Es erstrahlte herrlich im Widerschein eines riesigen Feuers, das von Kohle, Torf und Holz genährt wurde. Und in der Nähe des Tisches, der für ein ausgiebiges Abendessen gedeckt war, bemerkte ich zu meiner Freude die »Missis«, von deren Existenz ich bislang nichts geahnt hatte.

Ich verbeugte mich und wartete, in der Annahme, sie werde mir einen Platz anbieten. Sie blickte mich an, lehnte sich in ihrem Stuhl zurück, und verharrte reglos und stumm.

»Unfreundliches Wetter!« bemerkte ich. »Ich fürchte, Mrs. Heathcliff, als Folge der mangelnden Aufmerksamkeit Ihrer Diener wurde die Tür etwas in Mitleidenschaft gezogen: Ich hatte alle Mühe, mich bemerkbar zu machen!«

Sie tat den Mund nicht auf. Ich starrte sie an – und sie starrte zurück. Sie hielt die ganze Zeit ihren Blick auf mich gerichtet, auf eine kalte, unbarmherzige Art, die außerordentlich verwirrend und unangenehm war.

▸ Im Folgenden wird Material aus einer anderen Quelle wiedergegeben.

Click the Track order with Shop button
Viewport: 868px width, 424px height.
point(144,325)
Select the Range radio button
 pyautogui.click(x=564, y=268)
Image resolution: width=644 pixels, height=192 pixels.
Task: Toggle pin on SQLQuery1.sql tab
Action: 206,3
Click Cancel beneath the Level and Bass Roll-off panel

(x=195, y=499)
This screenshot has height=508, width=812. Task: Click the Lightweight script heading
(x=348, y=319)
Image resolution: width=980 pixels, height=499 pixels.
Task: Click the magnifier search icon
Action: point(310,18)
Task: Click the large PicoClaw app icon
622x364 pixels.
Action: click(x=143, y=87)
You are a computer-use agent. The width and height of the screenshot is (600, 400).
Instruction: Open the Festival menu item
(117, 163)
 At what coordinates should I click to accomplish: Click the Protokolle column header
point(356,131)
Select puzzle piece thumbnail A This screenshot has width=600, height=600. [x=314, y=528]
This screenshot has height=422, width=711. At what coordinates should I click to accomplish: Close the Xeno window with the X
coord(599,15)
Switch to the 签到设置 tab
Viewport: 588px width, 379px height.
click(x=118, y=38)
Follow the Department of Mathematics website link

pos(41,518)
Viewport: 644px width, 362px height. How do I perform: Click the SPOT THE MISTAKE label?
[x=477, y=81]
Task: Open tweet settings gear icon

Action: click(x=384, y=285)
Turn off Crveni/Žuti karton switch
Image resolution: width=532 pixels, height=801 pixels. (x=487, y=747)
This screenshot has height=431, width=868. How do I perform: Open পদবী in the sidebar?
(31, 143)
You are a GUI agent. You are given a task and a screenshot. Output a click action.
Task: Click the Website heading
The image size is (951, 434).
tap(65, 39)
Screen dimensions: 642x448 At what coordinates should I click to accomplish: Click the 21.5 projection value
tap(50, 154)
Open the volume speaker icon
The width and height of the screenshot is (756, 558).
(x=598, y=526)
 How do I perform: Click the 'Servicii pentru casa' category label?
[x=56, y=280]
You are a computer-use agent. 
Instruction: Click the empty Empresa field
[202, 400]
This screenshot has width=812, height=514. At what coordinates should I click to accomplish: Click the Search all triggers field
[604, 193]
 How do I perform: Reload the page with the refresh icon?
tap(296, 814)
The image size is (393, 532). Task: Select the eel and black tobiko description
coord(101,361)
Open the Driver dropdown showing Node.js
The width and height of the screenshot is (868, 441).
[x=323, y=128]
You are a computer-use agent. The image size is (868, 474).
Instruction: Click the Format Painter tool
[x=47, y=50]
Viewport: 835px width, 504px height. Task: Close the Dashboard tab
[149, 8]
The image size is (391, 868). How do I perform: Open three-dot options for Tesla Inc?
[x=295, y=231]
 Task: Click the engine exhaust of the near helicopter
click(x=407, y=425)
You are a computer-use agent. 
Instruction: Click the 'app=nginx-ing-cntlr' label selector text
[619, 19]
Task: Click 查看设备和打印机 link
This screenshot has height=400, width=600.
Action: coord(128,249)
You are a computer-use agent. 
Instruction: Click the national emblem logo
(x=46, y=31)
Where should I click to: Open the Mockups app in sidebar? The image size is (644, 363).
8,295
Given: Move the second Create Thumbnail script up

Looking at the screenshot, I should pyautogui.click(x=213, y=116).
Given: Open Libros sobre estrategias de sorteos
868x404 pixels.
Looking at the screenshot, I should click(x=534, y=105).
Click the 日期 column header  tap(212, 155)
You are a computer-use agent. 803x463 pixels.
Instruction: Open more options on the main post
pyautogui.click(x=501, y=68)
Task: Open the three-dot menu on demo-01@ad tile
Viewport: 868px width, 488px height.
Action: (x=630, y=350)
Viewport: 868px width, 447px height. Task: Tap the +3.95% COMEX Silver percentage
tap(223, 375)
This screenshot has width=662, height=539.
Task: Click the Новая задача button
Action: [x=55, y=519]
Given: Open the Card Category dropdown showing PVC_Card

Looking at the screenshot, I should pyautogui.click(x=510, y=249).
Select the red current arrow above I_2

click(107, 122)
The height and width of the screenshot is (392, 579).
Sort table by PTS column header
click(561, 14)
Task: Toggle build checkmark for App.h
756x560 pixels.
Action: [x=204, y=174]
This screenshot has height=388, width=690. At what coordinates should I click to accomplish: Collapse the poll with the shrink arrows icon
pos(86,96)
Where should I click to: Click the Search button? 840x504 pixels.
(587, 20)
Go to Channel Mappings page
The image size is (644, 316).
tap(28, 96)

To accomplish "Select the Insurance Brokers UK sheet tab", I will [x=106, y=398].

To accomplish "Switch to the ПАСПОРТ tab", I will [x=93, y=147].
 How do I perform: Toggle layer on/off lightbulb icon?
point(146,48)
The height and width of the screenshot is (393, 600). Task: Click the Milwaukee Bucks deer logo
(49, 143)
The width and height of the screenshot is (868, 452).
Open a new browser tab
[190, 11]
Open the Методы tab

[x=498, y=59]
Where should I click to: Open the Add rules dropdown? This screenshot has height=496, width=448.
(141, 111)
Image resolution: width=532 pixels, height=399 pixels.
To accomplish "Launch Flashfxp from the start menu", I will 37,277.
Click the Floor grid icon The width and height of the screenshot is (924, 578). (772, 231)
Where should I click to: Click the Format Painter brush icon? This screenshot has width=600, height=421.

»Setzen Sie sich«, sagte der junge Mann schroff. »Er wird gleich hier sein.«

Ich gehorchte, räusperte mich und lockte die heimtückische Juno, die sich bei dieser zweiten Begegnung zum Zeichen, daß sie sich meiner erinnerte, dazu herabließ, die äußerste Spitze ihres Schwanzes zu bewegen.

»Ein schönes Tier!« fing ich wieder an. »Haben Sie die Absicht, die Jungen abzugeben, Madam?«

»Gehören mir nicht«, sagte die liebenswürdige Gastgeberin noch abweisender, als Heathcliff selbst hätte antworten können.

»Ah, dann sind wohl das dort Ihre Lieblinge!« fuhr ich fort und deutete auf ein Kissen im Dunkeln, auf dem etwas lag, das ich für Katzen hielt.

»Da hätte ich mir aber sonderbare Lieblinge ausgesucht«, bemerkte sie verächtlich.